March
10
Scherezade was working a 4-day
week, so we spent most of this working time making our own way through
the Low Countries. Not that this was by any means a difficult task -
Scherezade's sprinkling of Dutch helped us with tricky menus & street
signs, but just about everyone we met spoke English. It got so that
I wasn't even self-conscious; what I couldn't say with my Canadian mouth,
I could point to with my Canadian hands. It was in Utrecht that I encountered
my greatest regret: I found a pink Miffy shirt but didn't have my wallet.
By the time I found my cash, the store was closed. B'oh. And because
I'm a big loser, I spent the remainder of the trip scheming my way back
to that tacky little souvenir shop.
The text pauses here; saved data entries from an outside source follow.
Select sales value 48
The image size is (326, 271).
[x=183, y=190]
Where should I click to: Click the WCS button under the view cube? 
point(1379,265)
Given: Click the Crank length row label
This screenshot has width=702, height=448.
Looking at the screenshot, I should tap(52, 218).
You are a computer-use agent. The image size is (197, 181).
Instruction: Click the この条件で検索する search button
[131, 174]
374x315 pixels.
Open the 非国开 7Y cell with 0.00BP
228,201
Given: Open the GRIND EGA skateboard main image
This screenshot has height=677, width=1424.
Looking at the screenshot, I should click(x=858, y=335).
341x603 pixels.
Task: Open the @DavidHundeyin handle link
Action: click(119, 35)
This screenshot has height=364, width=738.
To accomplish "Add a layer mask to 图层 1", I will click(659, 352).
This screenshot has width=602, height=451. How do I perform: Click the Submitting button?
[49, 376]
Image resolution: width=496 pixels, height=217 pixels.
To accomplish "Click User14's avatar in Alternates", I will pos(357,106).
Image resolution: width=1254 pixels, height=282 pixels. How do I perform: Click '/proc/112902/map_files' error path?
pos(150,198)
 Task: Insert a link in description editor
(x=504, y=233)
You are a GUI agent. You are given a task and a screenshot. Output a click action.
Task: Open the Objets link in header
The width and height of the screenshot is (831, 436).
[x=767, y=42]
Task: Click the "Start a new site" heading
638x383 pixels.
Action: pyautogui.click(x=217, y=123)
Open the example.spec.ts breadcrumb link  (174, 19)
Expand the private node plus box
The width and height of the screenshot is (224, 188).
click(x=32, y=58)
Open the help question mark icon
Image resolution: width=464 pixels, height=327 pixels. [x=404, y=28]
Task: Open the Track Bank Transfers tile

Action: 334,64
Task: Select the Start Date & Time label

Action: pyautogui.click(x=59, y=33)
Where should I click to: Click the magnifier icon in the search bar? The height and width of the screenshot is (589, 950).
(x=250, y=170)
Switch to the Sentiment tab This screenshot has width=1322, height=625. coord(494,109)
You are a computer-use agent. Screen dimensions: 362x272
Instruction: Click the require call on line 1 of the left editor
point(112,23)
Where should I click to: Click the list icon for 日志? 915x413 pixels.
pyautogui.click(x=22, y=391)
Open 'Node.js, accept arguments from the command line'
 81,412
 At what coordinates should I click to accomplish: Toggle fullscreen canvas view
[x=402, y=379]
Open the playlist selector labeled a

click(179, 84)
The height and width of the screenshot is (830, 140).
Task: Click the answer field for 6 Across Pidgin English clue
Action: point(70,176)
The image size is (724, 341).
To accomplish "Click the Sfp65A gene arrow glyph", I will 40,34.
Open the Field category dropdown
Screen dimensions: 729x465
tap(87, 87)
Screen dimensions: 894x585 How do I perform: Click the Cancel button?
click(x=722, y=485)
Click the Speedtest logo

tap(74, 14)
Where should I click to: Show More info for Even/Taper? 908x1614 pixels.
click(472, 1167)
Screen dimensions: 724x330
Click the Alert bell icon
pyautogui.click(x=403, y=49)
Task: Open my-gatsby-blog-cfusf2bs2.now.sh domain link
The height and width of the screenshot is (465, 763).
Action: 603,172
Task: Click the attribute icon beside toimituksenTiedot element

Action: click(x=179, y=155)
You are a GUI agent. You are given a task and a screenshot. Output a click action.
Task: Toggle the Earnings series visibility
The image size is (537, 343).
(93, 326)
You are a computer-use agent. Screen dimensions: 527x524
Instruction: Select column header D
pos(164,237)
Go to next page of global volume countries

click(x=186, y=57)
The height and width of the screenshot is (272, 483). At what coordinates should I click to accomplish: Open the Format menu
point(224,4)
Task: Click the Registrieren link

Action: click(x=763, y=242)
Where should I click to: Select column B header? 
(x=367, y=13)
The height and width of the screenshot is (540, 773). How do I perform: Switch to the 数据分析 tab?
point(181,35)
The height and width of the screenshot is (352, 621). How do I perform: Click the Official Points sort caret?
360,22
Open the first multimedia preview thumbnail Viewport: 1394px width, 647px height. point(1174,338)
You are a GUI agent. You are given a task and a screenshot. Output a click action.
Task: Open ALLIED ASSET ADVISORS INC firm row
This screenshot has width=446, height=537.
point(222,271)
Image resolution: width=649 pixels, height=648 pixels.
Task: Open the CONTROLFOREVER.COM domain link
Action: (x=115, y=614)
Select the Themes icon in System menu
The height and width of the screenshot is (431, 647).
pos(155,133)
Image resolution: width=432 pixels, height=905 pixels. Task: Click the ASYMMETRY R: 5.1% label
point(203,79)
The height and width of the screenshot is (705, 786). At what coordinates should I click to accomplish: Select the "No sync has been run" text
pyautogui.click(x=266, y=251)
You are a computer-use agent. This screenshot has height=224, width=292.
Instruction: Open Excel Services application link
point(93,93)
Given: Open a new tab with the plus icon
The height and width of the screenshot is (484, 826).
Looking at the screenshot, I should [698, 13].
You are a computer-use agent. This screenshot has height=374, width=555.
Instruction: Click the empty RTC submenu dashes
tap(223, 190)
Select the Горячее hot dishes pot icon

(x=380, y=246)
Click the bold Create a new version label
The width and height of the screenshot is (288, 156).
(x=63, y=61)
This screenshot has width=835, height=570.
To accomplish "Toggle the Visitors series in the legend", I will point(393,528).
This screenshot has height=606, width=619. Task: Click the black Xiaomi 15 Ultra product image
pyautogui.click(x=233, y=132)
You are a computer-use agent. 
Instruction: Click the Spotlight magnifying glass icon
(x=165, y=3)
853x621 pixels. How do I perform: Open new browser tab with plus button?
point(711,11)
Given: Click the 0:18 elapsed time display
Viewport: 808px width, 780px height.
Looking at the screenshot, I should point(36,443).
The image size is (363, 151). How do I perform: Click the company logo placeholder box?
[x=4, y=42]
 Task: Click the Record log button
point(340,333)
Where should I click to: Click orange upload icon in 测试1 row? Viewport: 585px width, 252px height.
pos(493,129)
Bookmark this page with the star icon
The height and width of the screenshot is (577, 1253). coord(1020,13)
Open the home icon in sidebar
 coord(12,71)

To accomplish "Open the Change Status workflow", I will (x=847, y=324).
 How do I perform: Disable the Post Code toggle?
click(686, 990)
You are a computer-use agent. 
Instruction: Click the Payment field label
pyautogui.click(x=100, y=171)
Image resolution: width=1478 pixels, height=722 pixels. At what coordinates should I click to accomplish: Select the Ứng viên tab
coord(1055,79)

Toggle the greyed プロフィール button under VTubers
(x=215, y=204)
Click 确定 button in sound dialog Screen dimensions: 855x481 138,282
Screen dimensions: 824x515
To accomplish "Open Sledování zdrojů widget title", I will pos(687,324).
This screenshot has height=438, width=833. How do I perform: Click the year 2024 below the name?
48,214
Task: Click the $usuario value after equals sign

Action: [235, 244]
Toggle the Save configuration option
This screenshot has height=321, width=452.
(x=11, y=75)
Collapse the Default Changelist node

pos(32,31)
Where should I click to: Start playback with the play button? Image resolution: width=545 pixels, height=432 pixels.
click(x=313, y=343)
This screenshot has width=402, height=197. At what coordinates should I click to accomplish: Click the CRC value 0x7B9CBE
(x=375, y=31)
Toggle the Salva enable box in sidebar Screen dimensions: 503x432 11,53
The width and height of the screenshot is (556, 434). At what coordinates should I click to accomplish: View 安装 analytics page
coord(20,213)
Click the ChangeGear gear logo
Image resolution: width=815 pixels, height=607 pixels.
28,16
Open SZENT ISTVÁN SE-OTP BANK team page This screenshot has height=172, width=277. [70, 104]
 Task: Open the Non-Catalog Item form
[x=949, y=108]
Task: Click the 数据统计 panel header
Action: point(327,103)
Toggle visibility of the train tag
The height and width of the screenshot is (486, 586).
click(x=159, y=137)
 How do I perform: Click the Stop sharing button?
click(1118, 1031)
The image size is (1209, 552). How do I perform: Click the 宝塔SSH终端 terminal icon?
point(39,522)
In my defense, I point out that
it was a pink shirt with an impossibly cute bunny face on it. It's the
logical completion to my pink bunny costume. But now it's the hole that
can't be fixed. Sigh. On the way home we got on the wrong train and ended up in Rotterdam. Oops. While waiting for the next train back, a very persistent black dude tried like hell to pick me up. He told me he liked my 'style' (I was wearing braids, beret & my red candy-striped tights) which is a new one to me. After many minutes of pestering, I gave him one of my many email addresses and "promised" to call him if I was ever in Amsterdam.
During this episode, my mother was increasingly uncomfortable. When he finally went away, she started to yell at me for something - I think it was because I didn't ignore him (yeah, like that usually works). She seemed to think that I was behaving in a fashion unfit for a married woman, and this tension followed us through the week (among many others). I dunno. I just can't ignore people. I'd rather diffuse the situation with honesty (of the "I'm married" type) that pretend that I'm alone on the platform. Anyway, the ride home was punctuated by intermittent arguments that had their spark in this little confrontation. Fun time.